The consequence of going against the principle of sanctity is to undermine the value we place on each other, by making others expendable. The bullies then have a mandate to vilify the weakest members of society and the wrong sort of people gain precedence. This is set against the desirability of the eradication of disease but the biggest problem I have with eugenics is that the end is used to justify the means. Few nowadays would dispute the value of the 200 year programme of inoculations which eradicated smallpox and began with one Dr Jenner in the 18th Century in England. There are some inheritable conditions of such gravity that few could support their perpetuation positively. But people with such conditions are just as much people as anybody else and discarding them after conception is to me immoral. Correction of a faulty gene in an embryo would be preferable to excluding and discarding it.

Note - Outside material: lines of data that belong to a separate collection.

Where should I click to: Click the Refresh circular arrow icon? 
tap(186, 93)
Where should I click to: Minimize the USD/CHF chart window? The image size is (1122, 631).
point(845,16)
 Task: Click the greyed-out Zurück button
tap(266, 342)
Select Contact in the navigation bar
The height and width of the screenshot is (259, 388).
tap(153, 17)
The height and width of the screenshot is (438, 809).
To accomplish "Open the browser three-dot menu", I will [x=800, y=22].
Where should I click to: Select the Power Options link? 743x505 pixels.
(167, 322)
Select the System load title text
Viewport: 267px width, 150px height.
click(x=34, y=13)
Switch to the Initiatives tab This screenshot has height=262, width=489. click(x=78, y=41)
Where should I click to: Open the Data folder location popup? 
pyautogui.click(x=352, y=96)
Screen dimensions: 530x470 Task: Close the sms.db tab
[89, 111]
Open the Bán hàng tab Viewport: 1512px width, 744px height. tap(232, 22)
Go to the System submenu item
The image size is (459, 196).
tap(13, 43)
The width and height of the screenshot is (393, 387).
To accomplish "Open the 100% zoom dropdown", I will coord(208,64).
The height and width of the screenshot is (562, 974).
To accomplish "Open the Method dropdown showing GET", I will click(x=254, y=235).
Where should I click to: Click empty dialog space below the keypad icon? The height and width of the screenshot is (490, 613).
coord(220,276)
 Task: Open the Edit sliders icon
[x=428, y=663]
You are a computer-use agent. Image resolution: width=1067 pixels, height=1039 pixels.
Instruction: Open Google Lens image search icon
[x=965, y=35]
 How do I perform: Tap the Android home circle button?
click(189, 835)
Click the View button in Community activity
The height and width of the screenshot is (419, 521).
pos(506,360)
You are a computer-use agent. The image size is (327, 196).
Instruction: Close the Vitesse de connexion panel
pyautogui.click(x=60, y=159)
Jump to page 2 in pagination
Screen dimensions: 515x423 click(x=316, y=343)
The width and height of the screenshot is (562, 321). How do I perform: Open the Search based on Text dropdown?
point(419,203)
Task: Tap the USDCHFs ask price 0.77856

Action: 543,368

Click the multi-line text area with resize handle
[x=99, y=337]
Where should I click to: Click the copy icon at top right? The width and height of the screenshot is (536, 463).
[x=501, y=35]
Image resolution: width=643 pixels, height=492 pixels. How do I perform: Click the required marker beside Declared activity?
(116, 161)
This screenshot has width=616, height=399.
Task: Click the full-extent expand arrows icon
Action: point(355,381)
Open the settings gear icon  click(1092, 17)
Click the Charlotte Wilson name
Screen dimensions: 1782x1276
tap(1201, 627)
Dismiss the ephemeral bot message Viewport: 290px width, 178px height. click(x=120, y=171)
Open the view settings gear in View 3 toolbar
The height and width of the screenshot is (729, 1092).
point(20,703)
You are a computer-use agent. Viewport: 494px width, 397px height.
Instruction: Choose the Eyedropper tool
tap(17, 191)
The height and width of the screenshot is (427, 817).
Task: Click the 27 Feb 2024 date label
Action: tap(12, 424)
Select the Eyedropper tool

Even if you subscribe to a limited form of eugenics to eradicate certain conditions, a whole new area of possibilities is opening up to alter human characteristics which raise other ethical problems. A film called “Gattacca” is much cited in recent writings about eugenics. The scenario is a society where part of the population has been genetically “maximised” (genetically engineered to remove negative characteristics and optimise positive ones) and the other part has not. Tensions develop between them. One theme in the film involves a non-maximised individual who outperforms all his maximised contemporaries but is deemed incapable of space flight because of the possibility of his getting heart disease.


The whole area of research into genes which confer both restrictive and enhanced characteristics is in its infancy. Some clear cut examples are already known such as the association of sickle cell disease and immunity from malaria, both mediated by the same gene. This area gives rise to an important argument against restricting genetic diversity.


Equally important is the breakdown of solidarity in society that results from destroying those deemed unfit. Making the lives of the “ubermenschen” easy does not necessarily lead to fulfilment. Removing the need for compassion dehumanises us. Perhaps if a utopia were to be created by entirely ethical means and everybody was maximised by gene therapy, including those born naturally……I do not know where that would lead.


I believe there are major objections to trying to create utopias of any sort. I believe striving and fulfilment is integral to life on earth and absolute bliss belongs to another life.